Residing between supervised and unsupervised learning, semi-supervised learning accepts data that’s partially labeled or where the majority of the data lacks labels. The ability to work with limited data is a key benefit of semi-supervised learning because data scientists spend the bulk of their time cleaning and organizing data.

Facebook PAWS

PAWS achieves its results by leveraging a portion of labeled data in conjunction with unlabeled data. Given an unlabeled training image, PAWS generates two or more views of the image using random data augmentations and transformations. It then trains a model to make the representations of these views similar to one another.

Unlike self-supervised methods that directly compare the representations, PAWS uses a random subsample of labeled images to assign a “pseudo-label” to the unlabeled views. The pseudo-labels are obtained by comparing the representations of the unlabeled views with representations of labeled support samples.
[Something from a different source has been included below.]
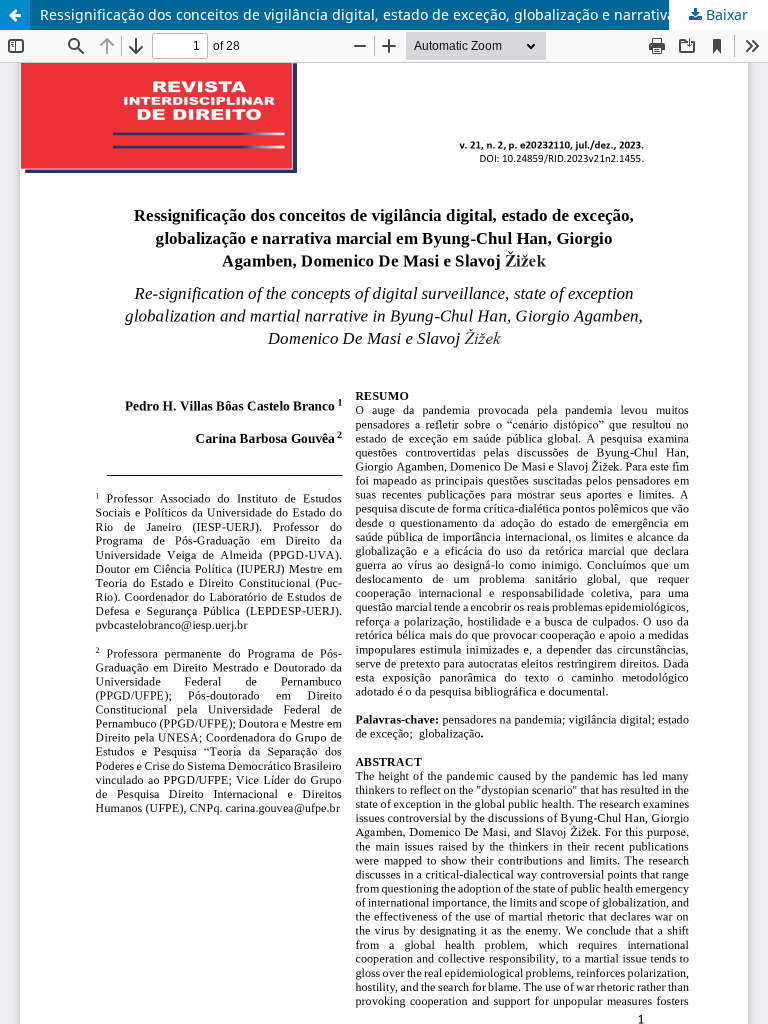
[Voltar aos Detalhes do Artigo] (15, 15)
Because of this, PAWS doesn’t learn “collapsing representations” where all images get mapped to the same representation, a common issue for self-supervised methods.

“With DINO and PAWS, the AI research community can build new computer vision systems that are far less dependent on labeled data and vast computing resources for training,” the Facebook statement continued. “We hope that our experiments will show the community the potential of self-supervised systems trained on [visual transformers] and encourage further adoption.”

Both DINO and PAWS are available in open source.